The most common RMS value in the speech track was -45dB (background noise) - so the most common RMS value is clearly NOT a good indicator of perceived loudness! The average RMS value is similarly misleading with the speech sample, and also with classical music.
A good method to determine the overall perceived loudness is to sort the RMS energy values into numerical order, and then pick a value near the top of the list.
How far down the sorted list should we look for a representative value? I tried values from 70% to 95%. For highly compressed pop music (e.g. the middle graph above, where there are many values near the top), the choice makes little difference.

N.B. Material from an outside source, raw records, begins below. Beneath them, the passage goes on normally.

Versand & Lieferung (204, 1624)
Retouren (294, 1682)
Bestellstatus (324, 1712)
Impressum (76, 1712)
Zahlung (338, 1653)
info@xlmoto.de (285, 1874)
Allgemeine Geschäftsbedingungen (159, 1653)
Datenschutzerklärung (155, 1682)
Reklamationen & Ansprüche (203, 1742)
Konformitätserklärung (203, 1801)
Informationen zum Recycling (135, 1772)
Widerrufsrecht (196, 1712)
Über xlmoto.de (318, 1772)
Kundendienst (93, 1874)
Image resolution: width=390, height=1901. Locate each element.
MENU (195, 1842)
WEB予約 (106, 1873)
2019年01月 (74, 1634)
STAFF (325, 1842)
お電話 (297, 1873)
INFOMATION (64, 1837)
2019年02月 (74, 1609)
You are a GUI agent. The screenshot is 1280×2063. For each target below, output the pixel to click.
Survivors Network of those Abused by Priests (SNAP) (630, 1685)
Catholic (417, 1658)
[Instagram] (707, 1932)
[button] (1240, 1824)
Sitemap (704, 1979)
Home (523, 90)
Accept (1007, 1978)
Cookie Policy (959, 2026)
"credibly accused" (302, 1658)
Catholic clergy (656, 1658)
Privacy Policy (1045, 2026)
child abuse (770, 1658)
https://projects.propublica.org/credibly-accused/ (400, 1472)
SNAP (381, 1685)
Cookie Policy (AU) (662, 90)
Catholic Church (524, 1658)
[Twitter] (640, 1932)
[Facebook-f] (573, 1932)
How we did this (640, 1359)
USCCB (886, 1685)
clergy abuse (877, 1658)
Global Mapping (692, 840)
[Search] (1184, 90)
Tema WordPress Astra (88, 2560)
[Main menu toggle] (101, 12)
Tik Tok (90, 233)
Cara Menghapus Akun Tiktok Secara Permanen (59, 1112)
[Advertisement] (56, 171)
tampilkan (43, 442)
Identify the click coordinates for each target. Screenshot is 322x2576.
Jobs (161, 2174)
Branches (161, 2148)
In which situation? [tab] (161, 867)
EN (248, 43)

For speech and classical music, the choice makes a huge difference. The value which most accurately matches human perception of perceived loudness is around 95%, so this value is used by Replay Level.
Since MATLAB has a dedicated sort function, and simple indexing into arrays, this task is carried out in two lines of code (from ReplayGain.m):
% Sort the Vrms values into numerical order Vrms_all=sort(Vrms_all); % Pick the 95% value Vrms=Vrms_all(round(length(Vrms_all)*0.95));
...where length(Vrms_all)*0.95 is just an index 95% of the way into the sorted array. It must be "round"ed because MATLAB will not accept non-integer array indexing.
Someone, PLEASE, tell me the name of the statistical process of sorting data and picking the value a certain fraction along the list! Thank you.
The value of 95% may be altered if a better value is found, but it seems to work well.